# [WHAT YOU WILL DO]
1: In the CLI command reference, why does the server soft-delete the installation record, setting its status to uninstalled, when a skill is removed with sc uninstall?
2: Carry on the CLI command reference from the point where it stops.

# [SELECTED TEXT]
———
sc preview <path>
Preview a skill's full content before installing.
sc preview <path>
Examples:
sc preview skills/api-testing
sc preview skills/acme/code-review
Displays the complete skill content (with YAML front matter stripped). Works for both authenticated and anonymous users. Use this to evaluate a skill before deciding to install it.
sc install <path>
Install a skill to your AI agent's configuration directory.
sc install <path> [options]
Options:
--project Install to project directory instead of global
--agent <agent> Override agent detection
Examples:
sc install skills/api-testing
sc install skills/acme/api-testing --project
This command:
- Fetches the skill content from the server
- Writes the skill file(s) to the detected agent's skills directory
- Records the installation on the server (if authenticated)
- Updates the local manifest for future update tracking
By default, skills install globally (e.g., ~/.claude/skills/api-testing/). Use --project to install relative to the current directory instead.
sc list
List all installed skills.
sc list
sc ls # alias
When authenticated, fetches the server-side installation list with update availability indicators. When anonymous, reads from the local manifest only and suggests signing up for full features.
sc check
Check for available skill updates.
sc check
Requires authentication. Compares your installed skill versions (commit SHAs) against the latest versions on the server and reports which skills have updates available.
sc update [slug]
Update installed skills to the latest version.
sc update [slug] [options]
Options:
--project Update in project directory
--agent <agent> Override agent detection
Examples:
sc update # Update all skills with available updates
sc update api-testing # Update a specific skill
Fetches the latest version from the server, writes updated files to disk, records the update server-side, and updates the local manifest. Run without arguments to update all skills that have pending updates.
sc uninstall <slug>
Remove an installed skill.
sc uninstall <slug> [options]
Options:
--project Uninstall from project directory
--agent <agent> Override agent detection
Examples:
sc uninstall api-testing
Removes the skill files from disk, records the uninstall on the server (if authenticated), and updates the local manifest. On the server, the installation record is soft-deleted (status set to uninstalled) so reinstalling later restores it.
sc status
Show current CLI status and configuration.
———
(Stored items)
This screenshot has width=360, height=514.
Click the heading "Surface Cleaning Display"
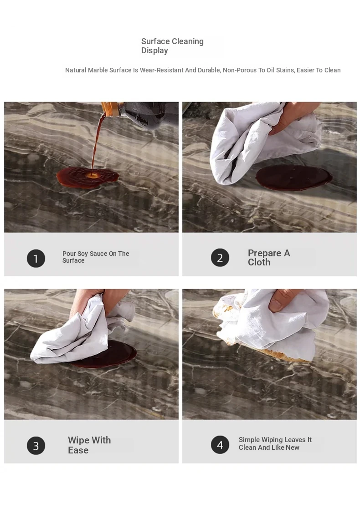point(172,46)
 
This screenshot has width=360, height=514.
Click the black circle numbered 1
point(36,258)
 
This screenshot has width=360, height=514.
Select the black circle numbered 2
point(220,258)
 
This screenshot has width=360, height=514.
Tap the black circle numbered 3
point(36,446)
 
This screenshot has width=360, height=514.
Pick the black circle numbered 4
point(220,444)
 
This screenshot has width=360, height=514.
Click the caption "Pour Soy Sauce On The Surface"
point(96,257)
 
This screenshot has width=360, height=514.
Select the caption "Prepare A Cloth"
point(269,258)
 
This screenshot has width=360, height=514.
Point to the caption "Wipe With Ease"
point(89,445)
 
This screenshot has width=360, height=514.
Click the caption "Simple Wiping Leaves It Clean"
point(275,443)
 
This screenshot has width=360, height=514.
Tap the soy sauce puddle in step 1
point(87,178)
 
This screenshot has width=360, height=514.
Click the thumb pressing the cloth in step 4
point(279,301)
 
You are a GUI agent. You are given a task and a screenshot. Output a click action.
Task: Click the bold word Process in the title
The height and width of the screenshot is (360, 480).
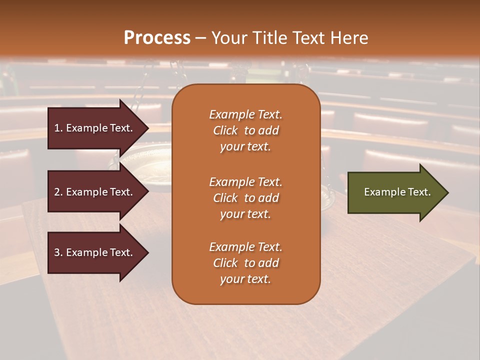pyautogui.click(x=157, y=38)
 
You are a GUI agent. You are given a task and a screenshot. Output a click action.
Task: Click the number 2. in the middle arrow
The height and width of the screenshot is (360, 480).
pyautogui.click(x=58, y=192)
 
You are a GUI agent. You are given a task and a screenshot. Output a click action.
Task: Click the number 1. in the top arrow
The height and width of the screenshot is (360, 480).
pyautogui.click(x=58, y=128)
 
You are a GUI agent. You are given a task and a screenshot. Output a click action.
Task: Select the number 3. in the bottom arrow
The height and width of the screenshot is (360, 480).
pyautogui.click(x=58, y=252)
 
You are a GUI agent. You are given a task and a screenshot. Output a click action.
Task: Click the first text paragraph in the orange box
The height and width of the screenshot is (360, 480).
pyautogui.click(x=246, y=130)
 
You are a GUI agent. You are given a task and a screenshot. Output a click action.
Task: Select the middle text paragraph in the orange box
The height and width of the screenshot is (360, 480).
pyautogui.click(x=246, y=198)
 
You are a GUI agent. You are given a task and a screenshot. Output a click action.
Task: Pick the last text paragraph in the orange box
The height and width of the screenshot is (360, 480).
pyautogui.click(x=246, y=263)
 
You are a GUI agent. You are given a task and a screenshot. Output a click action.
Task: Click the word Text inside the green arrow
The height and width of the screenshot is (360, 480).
pyautogui.click(x=420, y=192)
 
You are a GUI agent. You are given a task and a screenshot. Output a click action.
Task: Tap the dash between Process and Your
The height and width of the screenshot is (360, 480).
pyautogui.click(x=200, y=38)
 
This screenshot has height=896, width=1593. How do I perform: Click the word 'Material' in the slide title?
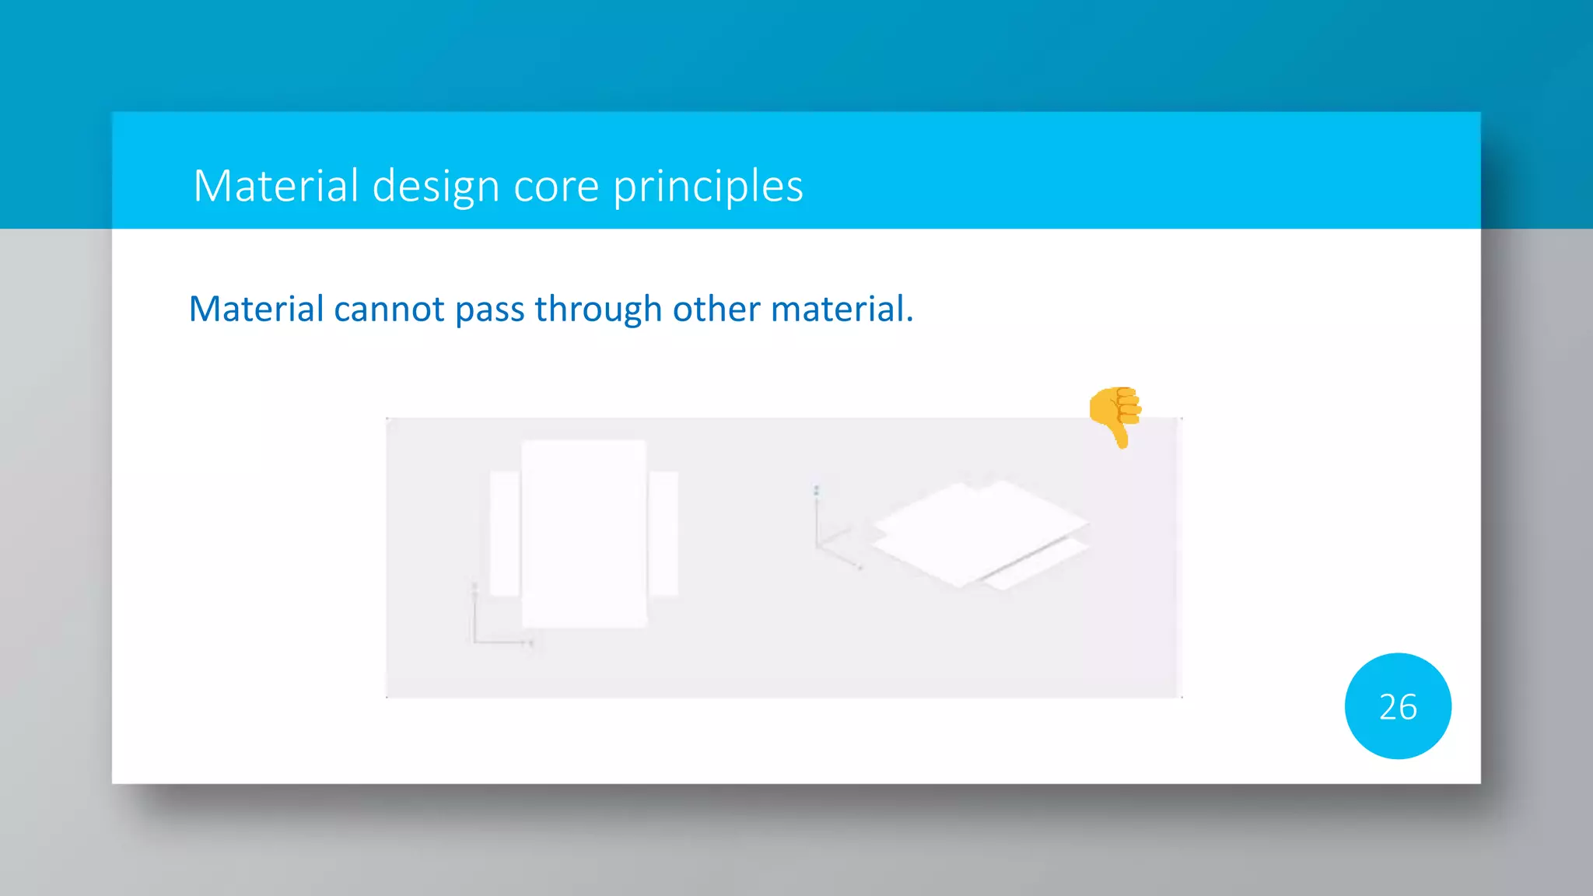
———
# [TASK RESULTS]
1: The record is soft-deleted so that reinstalling the skill later restores it.

2:
sc status
Displays:
- Authentication state (email, organization)
- API base URL
- Detected AI agents
- Configured agent
- Number of installed skills
sc logout
Sign out and clear stored credentials.
sc logout
Removes the authentication token from ~/.config/shared-context/auth.json. Installed skills remain on disk; only the server connection is cleared.
Workflows
First-Time Setup
The recommended way to get started is with sc init, which handles authentication, agent detection, and meta-skill installation in one step:
# Typical setup flow
sc init
# If in a headless environment, get a code from the web app first
sc init --code abc123
# Force a specific agent
sc init --agent claude-code
Discover & Install Skills
The typical workflow for finding and installing skills:
# Search for skills
sc search "code review"
# Preview a skill before installing
sc preview skills/code-review-checklist
# Install it
sc install skills/code-review-checklist
# Verify installation
sc list
Keep Skills Updated
Skill authors may push improvements at any time. Stay current with:
# Check what's changed
sc check
# Update everything
sc update
# Or update a specific skill
sc update code-review-checklist
Agent Integration
The CLI is designed for AI agents to use programmatically. After sc init installs the meta-skill, your AI agent can run CLI commands on your behalf. The typical agent workflow is:
- Agent reads the meta-skill instructions
- Agent runs
sc search <query> --jsonto find relevant skills - Agent runs
sc preview <path> --jsonto evaluate content - Agent runs
sc install <path> --jsonto install the skill - Skill is immediately available for the agent to reference
The --json flag is auto-enabled in non-TTY contexts (like when an agent runs a command programmatically), so agents always get structured output without needing to parse tables.